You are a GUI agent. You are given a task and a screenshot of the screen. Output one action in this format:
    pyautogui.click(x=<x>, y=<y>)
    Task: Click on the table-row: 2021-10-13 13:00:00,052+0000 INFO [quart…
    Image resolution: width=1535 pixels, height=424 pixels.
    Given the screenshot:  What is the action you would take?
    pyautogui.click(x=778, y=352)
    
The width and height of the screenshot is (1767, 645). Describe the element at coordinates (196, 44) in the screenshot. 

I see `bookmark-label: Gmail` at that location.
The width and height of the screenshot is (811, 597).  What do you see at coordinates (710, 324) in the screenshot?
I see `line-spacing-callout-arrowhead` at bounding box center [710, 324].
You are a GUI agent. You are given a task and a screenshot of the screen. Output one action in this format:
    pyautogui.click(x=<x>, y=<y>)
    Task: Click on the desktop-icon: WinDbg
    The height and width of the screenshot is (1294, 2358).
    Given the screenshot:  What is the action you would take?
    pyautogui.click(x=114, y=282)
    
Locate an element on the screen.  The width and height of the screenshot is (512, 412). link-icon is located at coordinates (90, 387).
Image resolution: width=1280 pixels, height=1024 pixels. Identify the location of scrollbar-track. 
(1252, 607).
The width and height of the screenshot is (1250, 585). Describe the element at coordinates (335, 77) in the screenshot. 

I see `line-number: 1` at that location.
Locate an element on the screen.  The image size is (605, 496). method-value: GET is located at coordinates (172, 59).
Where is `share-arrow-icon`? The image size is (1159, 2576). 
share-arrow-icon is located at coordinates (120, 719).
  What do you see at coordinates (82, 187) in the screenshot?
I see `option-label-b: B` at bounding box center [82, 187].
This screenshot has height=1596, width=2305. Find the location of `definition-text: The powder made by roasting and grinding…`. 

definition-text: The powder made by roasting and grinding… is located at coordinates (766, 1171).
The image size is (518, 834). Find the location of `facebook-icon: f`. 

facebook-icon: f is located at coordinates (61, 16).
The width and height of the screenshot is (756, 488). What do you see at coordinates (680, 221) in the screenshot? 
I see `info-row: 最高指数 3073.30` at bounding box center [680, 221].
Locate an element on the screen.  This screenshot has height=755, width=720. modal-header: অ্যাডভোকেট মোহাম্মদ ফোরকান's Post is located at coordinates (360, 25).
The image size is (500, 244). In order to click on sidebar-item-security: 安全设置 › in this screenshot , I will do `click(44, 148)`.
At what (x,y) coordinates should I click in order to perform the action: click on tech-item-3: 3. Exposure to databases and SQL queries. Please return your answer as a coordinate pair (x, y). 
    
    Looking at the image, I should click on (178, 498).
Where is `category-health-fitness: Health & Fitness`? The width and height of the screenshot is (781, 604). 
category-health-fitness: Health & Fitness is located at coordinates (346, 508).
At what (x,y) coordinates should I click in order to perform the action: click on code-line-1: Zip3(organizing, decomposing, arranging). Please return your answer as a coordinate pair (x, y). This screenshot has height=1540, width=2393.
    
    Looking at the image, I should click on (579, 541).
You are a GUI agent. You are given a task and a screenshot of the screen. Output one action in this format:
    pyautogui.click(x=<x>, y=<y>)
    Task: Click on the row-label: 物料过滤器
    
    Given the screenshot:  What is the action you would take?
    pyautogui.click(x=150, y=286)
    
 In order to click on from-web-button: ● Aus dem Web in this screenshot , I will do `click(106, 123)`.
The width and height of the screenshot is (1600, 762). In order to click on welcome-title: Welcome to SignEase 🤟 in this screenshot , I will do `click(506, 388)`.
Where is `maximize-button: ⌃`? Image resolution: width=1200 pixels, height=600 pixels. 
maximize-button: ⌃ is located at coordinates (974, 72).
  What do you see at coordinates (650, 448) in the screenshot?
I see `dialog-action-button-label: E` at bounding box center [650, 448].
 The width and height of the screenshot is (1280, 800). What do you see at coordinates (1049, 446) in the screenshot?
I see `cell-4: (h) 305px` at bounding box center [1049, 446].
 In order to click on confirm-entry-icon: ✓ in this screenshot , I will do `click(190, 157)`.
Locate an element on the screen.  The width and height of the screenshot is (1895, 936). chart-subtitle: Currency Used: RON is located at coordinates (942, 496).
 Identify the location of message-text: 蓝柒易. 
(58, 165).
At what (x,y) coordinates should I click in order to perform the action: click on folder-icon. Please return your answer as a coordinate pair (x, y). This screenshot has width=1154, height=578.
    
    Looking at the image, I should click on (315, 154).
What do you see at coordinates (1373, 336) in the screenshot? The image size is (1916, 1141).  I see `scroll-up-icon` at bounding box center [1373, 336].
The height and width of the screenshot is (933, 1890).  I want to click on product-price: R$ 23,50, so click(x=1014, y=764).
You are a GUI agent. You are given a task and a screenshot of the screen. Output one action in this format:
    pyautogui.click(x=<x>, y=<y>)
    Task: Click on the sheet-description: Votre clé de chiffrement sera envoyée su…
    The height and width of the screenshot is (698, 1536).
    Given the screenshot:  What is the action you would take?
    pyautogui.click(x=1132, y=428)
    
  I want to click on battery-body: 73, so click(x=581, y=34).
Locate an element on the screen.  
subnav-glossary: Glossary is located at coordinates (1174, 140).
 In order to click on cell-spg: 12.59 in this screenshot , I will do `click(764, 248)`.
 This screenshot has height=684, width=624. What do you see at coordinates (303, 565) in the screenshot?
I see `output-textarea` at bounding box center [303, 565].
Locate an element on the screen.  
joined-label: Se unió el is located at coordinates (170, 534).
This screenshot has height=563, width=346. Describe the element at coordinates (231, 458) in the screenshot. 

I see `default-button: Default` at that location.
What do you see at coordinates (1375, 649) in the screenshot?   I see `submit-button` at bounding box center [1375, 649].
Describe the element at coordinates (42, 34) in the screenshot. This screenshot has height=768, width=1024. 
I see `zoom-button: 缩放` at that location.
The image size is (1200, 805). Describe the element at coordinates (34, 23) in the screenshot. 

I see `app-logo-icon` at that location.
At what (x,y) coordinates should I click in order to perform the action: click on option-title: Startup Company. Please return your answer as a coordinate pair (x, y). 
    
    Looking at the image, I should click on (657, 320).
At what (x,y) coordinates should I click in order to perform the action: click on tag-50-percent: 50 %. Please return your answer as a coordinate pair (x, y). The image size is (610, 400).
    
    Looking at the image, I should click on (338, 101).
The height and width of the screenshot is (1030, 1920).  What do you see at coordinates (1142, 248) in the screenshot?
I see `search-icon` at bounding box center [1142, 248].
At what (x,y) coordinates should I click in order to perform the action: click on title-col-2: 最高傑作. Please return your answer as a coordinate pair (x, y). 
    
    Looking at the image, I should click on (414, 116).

===============

> _Task description_: Please repeat all of the rows above word for word, in their original order.

> _Response area_:
You are a GUI agent. You are given a task and a screenshot of the screen. Output one action in this format:
    pyautogui.click(x=<x>, y=<y>)
    Task: Click on the table-row: 2021-10-13 13:00:00,052+0000 INFO [quart…
    Image resolution: width=1535 pixels, height=424 pixels.
    Given the screenshot:  What is the action you would take?
    pyautogui.click(x=778, y=352)
    
The width and height of the screenshot is (1767, 645). Describe the element at coordinates (196, 44) in the screenshot. 

I see `bookmark-label: Gmail` at that location.
The width and height of the screenshot is (811, 597).  What do you see at coordinates (710, 324) in the screenshot?
I see `line-spacing-callout-arrowhead` at bounding box center [710, 324].
You are a GUI agent. You are given a task and a screenshot of the screen. Output one action in this format:
    pyautogui.click(x=<x>, y=<y>)
    Task: Click on the desktop-icon: WinDbg
    The height and width of the screenshot is (1294, 2358).
    Given the screenshot:  What is the action you would take?
    pyautogui.click(x=114, y=282)
    
Locate an element on the screen.  The width and height of the screenshot is (512, 412). link-icon is located at coordinates (90, 387).
Image resolution: width=1280 pixels, height=1024 pixels. Identify the location of scrollbar-track. 
(1252, 607).
The width and height of the screenshot is (1250, 585). Describe the element at coordinates (335, 77) in the screenshot. 

I see `line-number: 1` at that location.
Locate an element on the screen.  The image size is (605, 496). method-value: GET is located at coordinates (172, 59).
Where is `share-arrow-icon`? The image size is (1159, 2576). 
share-arrow-icon is located at coordinates (120, 719).
  What do you see at coordinates (82, 187) in the screenshot?
I see `option-label-b: B` at bounding box center [82, 187].
This screenshot has height=1596, width=2305. Find the location of `definition-text: The powder made by roasting and grinding…`. 

definition-text: The powder made by roasting and grinding… is located at coordinates (766, 1171).
The image size is (518, 834). Find the location of `facebook-icon: f`. 

facebook-icon: f is located at coordinates (61, 16).
The width and height of the screenshot is (756, 488). What do you see at coordinates (680, 221) in the screenshot? 
I see `info-row: 最高指数 3073.30` at bounding box center [680, 221].
Locate an element on the screen.  This screenshot has height=755, width=720. modal-header: অ্যাডভোকেট মোহাম্মদ ফোরকান's Post is located at coordinates (360, 25).
The image size is (500, 244). In order to click on sidebar-item-security: 安全设置 › in this screenshot , I will do `click(44, 148)`.
At what (x,y) coordinates should I click in order to perform the action: click on tech-item-3: 3. Exposure to databases and SQL queries. Please return your answer as a coordinate pair (x, y). 
    
    Looking at the image, I should click on (178, 498).
Where is `category-health-fitness: Health & Fitness`? The width and height of the screenshot is (781, 604). 
category-health-fitness: Health & Fitness is located at coordinates (346, 508).
At what (x,y) coordinates should I click in order to perform the action: click on code-line-1: Zip3(organizing, decomposing, arranging). Please return your answer as a coordinate pair (x, y). This screenshot has height=1540, width=2393.
    
    Looking at the image, I should click on (579, 541).
You are a GUI agent. You are given a task and a screenshot of the screen. Output one action in this format:
    pyautogui.click(x=<x>, y=<y>)
    Task: Click on the row-label: 物料过滤器
    
    Given the screenshot:  What is the action you would take?
    pyautogui.click(x=150, y=286)
    
 In order to click on from-web-button: ● Aus dem Web in this screenshot , I will do `click(106, 123)`.
The width and height of the screenshot is (1600, 762). In order to click on welcome-title: Welcome to SignEase 🤟 in this screenshot , I will do `click(506, 388)`.
Where is `maximize-button: ⌃`? Image resolution: width=1200 pixels, height=600 pixels. 
maximize-button: ⌃ is located at coordinates (974, 72).
  What do you see at coordinates (650, 448) in the screenshot?
I see `dialog-action-button-label: E` at bounding box center [650, 448].
 The width and height of the screenshot is (1280, 800). What do you see at coordinates (1049, 446) in the screenshot?
I see `cell-4: (h) 305px` at bounding box center [1049, 446].
 In order to click on confirm-entry-icon: ✓ in this screenshot , I will do `click(190, 157)`.
Locate an element on the screen.  The width and height of the screenshot is (1895, 936). chart-subtitle: Currency Used: RON is located at coordinates (942, 496).
 Identify the location of message-text: 蓝柒易. 
(58, 165).
At what (x,y) coordinates should I click in order to perform the action: click on folder-icon. Please return your answer as a coordinate pair (x, y). This screenshot has width=1154, height=578.
    
    Looking at the image, I should click on (315, 154).
What do you see at coordinates (1373, 336) in the screenshot? The image size is (1916, 1141).  I see `scroll-up-icon` at bounding box center [1373, 336].
The height and width of the screenshot is (933, 1890).  I want to click on product-price: R$ 23,50, so click(x=1014, y=764).
You are a GUI agent. You are given a task and a screenshot of the screen. Output one action in this format:
    pyautogui.click(x=<x>, y=<y>)
    Task: Click on the sheet-description: Votre clé de chiffrement sera envoyée su…
    The height and width of the screenshot is (698, 1536).
    Given the screenshot:  What is the action you would take?
    pyautogui.click(x=1132, y=428)
    
  I want to click on battery-body: 73, so click(x=581, y=34).
Locate an element on the screen.  
subnav-glossary: Glossary is located at coordinates (1174, 140).
 In order to click on cell-spg: 12.59 in this screenshot , I will do `click(764, 248)`.
 This screenshot has height=684, width=624. What do you see at coordinates (303, 565) in the screenshot?
I see `output-textarea` at bounding box center [303, 565].
Locate an element on the screen.  
joined-label: Se unió el is located at coordinates (170, 534).
This screenshot has height=563, width=346. Describe the element at coordinates (231, 458) in the screenshot. 

I see `default-button: Default` at that location.
What do you see at coordinates (1375, 649) in the screenshot?   I see `submit-button` at bounding box center [1375, 649].
Describe the element at coordinates (42, 34) in the screenshot. This screenshot has height=768, width=1024. 
I see `zoom-button: 缩放` at that location.
The image size is (1200, 805). Describe the element at coordinates (34, 23) in the screenshot. 

I see `app-logo-icon` at that location.
At what (x,y) coordinates should I click in order to perform the action: click on option-title: Startup Company. Please return your answer as a coordinate pair (x, y). 
    
    Looking at the image, I should click on (657, 320).
At what (x,y) coordinates should I click in order to perform the action: click on tag-50-percent: 50 %. Please return your answer as a coordinate pair (x, y). The image size is (610, 400).
    
    Looking at the image, I should click on (338, 101).
The height and width of the screenshot is (1030, 1920).  What do you see at coordinates (1142, 248) in the screenshot?
I see `search-icon` at bounding box center [1142, 248].
At what (x,y) coordinates should I click in order to perform the action: click on title-col-2: 最高傑作. Please return your answer as a coordinate pair (x, y). 
    
    Looking at the image, I should click on (414, 116).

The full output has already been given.